For me….I felt at home the moment I moved here, which I hadn’t truly felt for a very, very long time. So much so that I finally felt that I wanted to become a citizen of Australia, which I did, in 2010, after 18 years of living here.
Now finally having a sense of belonging and groundedness, I really feel I want to stay here for a long time to come. However that sense of belonging and being at home is not about a geographical place. Feeling at home is something that happens on the inside and is reflected in my environment and the people around me. And starting to feel at home in myself and in my life; I am starting to recognise myself, I am starting to get to know myself and what makes me tick and I am starting to be accepting of that and …. even love and like what I see.
So in taking that big risk we have taken a step towards living our passion. And even though the changes have been at times uncomfortable and unpredictable, we both now live a life that is more authentic and gives us more time for our family, for doing things we value and more time for each other. Personally, I feel more relaxed and peaceful within myself, each day coming more home to myself and my life.

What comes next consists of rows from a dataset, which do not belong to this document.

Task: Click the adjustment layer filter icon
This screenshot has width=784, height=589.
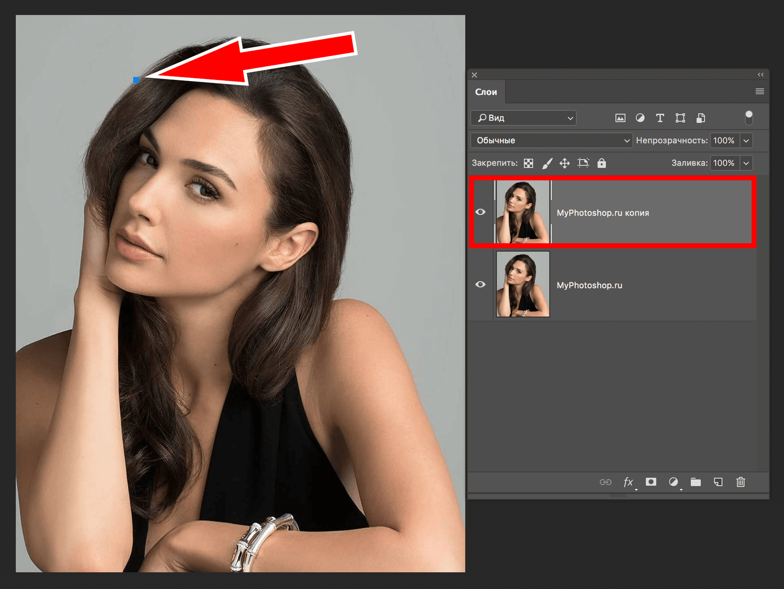Action: pos(640,118)
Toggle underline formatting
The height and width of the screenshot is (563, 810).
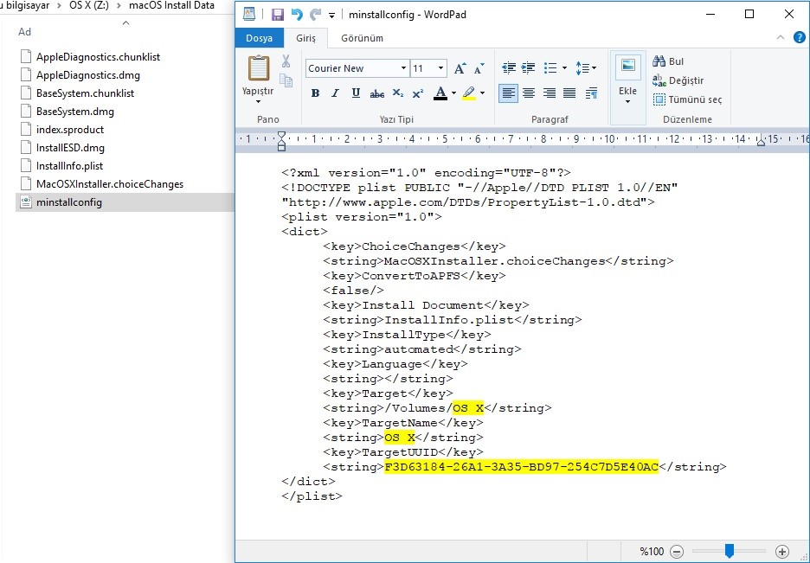tap(356, 93)
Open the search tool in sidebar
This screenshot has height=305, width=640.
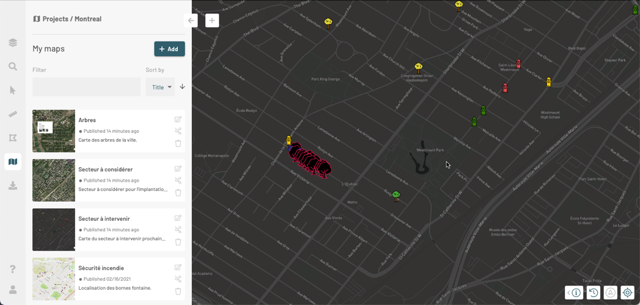click(x=13, y=66)
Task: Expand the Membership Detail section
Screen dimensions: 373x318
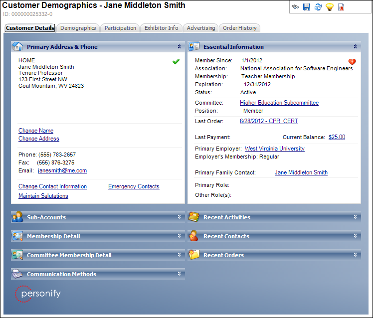Action: [179, 236]
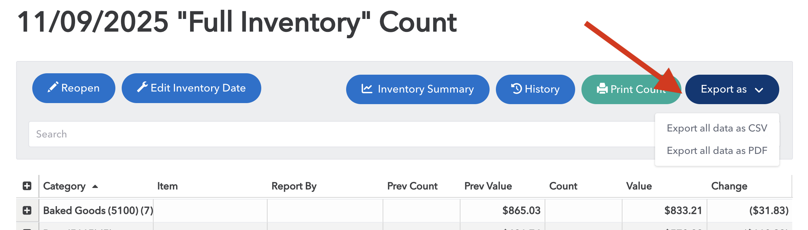808x230 pixels.
Task: Sort by the Category column header
Action: point(64,186)
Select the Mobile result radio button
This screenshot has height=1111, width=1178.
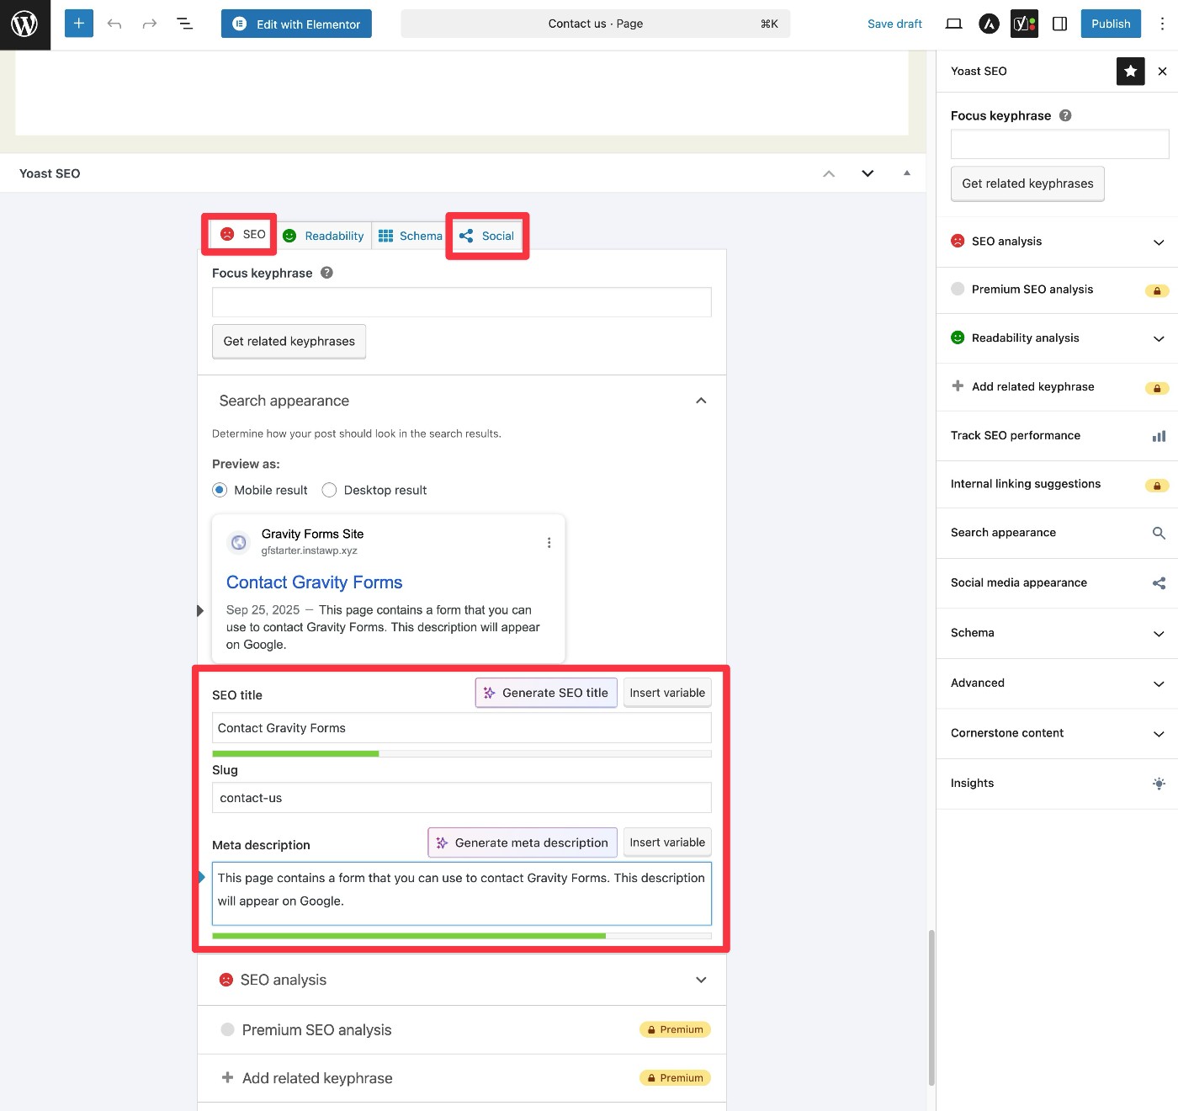click(220, 490)
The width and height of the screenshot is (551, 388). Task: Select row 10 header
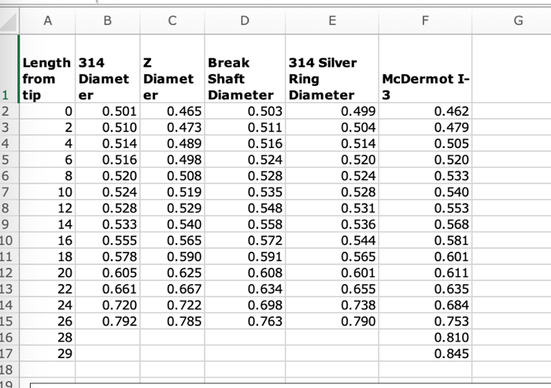(9, 239)
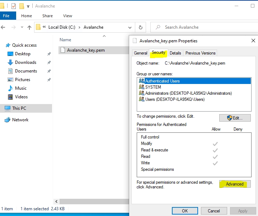Open the File ribbon menu

(x=6, y=16)
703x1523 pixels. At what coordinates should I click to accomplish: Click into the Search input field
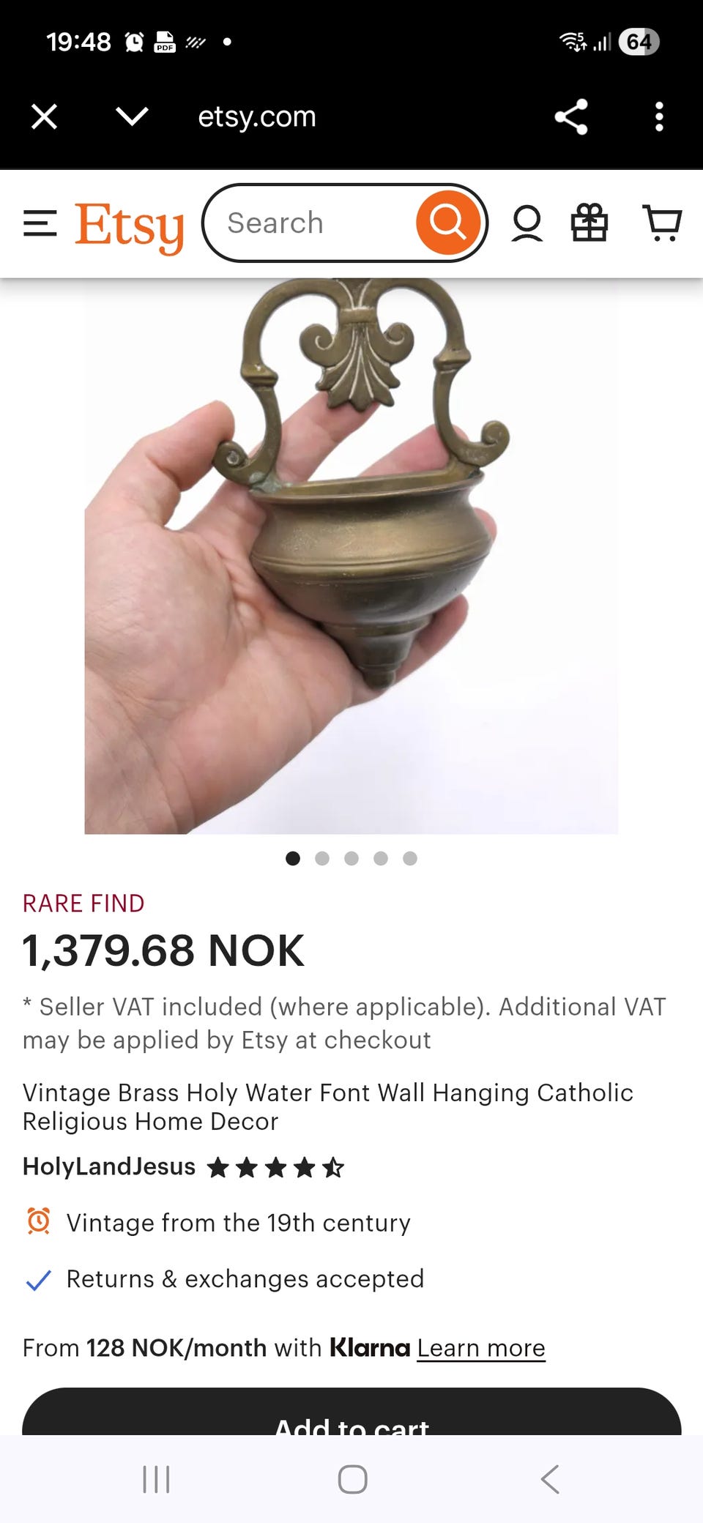point(311,223)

Living your passion is about knowing what drives you, from a place deep down inside you and taking the risk of living that drive. Those deep values at the core of that drive will inform your beliefs and actions. So when you take the risk of change, it is not your values that change, but your beliefs about who you are and what is possible. When you go to a new country, you need a new language to interact with your environment. If you never go to that metaphorical ‘new country’, you might not realise there are other languages. Passion is the feeling of wanting to manifest your deepest values, that longing you feel to bring something precious from within you to the surface to enable to reveal it and share it with the world. Living your Passion demands you get to know yourself and the world over and over again.